Doll is proud of all the songs on the EP, but there was one that stood out to her. It’s a fan favorite from the Venomous Pinks’ last tour.

“For that run, our EP ‘I Want You’ hadn’t been released yet, and none of the songs had been teased either,” says Doll, a Mesa Community College alumnus.

“We were getting a lot of feedback from our song called ‘Hold On’ live. I always like playing that song live because I feel it resonates with a lot of listeners.”

When shows resume, the Venomous Pinks will likely have plenty of unreleased music to play, as the band is working on a new album. It’s still in the production stages, but it’ll be produced by fellow punk rocker Linh Le, the Bad Cop/Bad Cop bassist.

Though Le works well with the Venomous Pinks because of their similar sounds, the two have found comfort in the resurgence of the Riot Grrrl movement, which addresses gender inequalities within music and across the globe. It started in the Pacific Northwest in the early 1990s.

“I feel like punk rock’s come a long way,” Doll says. “There’s just this unity of women supporting women. Now, it seems like we’re on the same page.”

Kaos adds, “We can only try to change things one song at a time. Maybe, after quarantine, things will change, but there’s definitely more unity in the punk rock women community than there was 10 years ago when I started.

“It only takes one band or one member to be cool and speak to everybody and create that community.”

Doll and Kaos, the latter a Scottsdale Community College alumnus, have a saying that’s frequently used on podcast Sound Sisters, which talks about the music industry and paranormal activity — “community before competition.”

Outside of collaborating on their forthcoming album, Le and Kaos run a merchandise line called Bassists Against Racists, which features a new bassist monthly.

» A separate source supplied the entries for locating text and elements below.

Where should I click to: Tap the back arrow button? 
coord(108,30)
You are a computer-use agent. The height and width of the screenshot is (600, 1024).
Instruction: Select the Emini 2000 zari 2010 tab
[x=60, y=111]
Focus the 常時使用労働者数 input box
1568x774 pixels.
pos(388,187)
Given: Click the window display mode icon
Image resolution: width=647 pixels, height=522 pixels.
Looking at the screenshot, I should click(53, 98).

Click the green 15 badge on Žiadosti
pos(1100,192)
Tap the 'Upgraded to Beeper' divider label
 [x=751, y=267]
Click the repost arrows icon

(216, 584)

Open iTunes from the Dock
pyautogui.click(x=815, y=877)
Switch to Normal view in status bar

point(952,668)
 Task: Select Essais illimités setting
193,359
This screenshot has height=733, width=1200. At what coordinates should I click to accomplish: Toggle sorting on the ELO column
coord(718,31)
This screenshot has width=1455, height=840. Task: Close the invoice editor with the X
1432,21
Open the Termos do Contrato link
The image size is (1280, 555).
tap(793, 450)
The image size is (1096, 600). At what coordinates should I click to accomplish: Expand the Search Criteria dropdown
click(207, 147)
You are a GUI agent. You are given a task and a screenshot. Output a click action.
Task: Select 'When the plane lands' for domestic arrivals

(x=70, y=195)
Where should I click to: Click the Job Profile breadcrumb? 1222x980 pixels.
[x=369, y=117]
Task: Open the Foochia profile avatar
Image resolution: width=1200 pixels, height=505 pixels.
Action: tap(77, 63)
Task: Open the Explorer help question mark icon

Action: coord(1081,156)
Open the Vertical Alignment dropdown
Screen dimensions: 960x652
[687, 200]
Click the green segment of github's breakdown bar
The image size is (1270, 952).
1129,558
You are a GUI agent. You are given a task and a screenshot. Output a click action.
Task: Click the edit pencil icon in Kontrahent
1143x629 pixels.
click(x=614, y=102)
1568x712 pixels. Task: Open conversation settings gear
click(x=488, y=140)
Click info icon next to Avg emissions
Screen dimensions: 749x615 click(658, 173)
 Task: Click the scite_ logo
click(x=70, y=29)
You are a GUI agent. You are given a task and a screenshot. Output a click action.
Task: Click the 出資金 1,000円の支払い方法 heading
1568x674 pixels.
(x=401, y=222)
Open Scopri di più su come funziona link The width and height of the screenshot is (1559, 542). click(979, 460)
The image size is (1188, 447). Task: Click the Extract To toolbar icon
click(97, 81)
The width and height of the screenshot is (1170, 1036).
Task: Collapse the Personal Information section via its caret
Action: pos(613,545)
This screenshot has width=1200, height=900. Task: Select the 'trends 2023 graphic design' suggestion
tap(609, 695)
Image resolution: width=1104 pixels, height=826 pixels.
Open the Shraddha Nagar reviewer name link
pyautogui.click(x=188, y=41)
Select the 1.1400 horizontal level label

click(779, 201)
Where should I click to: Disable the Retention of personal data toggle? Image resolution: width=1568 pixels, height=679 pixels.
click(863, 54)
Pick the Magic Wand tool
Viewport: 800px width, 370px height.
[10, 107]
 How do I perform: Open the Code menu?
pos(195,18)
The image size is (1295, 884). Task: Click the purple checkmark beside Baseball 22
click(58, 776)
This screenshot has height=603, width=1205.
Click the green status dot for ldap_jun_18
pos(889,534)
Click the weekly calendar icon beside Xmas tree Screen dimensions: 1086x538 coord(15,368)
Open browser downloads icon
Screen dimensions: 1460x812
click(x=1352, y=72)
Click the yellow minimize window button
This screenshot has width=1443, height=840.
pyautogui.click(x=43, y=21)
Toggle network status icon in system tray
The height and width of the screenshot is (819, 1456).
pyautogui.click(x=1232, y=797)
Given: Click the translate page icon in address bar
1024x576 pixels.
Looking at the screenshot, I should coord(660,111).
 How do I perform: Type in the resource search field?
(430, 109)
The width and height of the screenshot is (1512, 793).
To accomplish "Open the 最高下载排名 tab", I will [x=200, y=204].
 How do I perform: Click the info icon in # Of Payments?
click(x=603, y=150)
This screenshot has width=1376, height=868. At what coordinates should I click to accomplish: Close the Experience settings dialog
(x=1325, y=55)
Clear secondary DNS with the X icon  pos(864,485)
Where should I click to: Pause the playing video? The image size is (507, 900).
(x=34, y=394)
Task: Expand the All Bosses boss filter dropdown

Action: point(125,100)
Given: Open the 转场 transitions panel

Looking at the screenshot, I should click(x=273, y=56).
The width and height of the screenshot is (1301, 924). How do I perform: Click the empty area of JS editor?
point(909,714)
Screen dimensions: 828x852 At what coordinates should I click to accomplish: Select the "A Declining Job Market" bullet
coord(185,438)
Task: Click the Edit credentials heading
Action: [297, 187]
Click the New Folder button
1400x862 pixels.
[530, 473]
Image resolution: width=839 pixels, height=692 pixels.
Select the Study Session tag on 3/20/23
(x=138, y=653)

Kaos also prints shirts through her screen-printing company, Kaos Merch, of the bassists with a message. All the proceeds go to Black Lives Matter.

Kaos’ 6-month-old line has artists booked through March 2022 and plans to feature big names.

Going forward, the Venomous Pinks are slated to make their return to the stage with legendary punkers Agent Orange at the Yucca Tap Room in Tempe on October 27.

In the meantime, the band hopes fans will stream the self-released “Based on a True Story.”

“We’re putting this out ourselves because we didn’t want to have to answer to anyone, because it’s a live EP,” Doll says. “We’re just running with the DIY ethic.”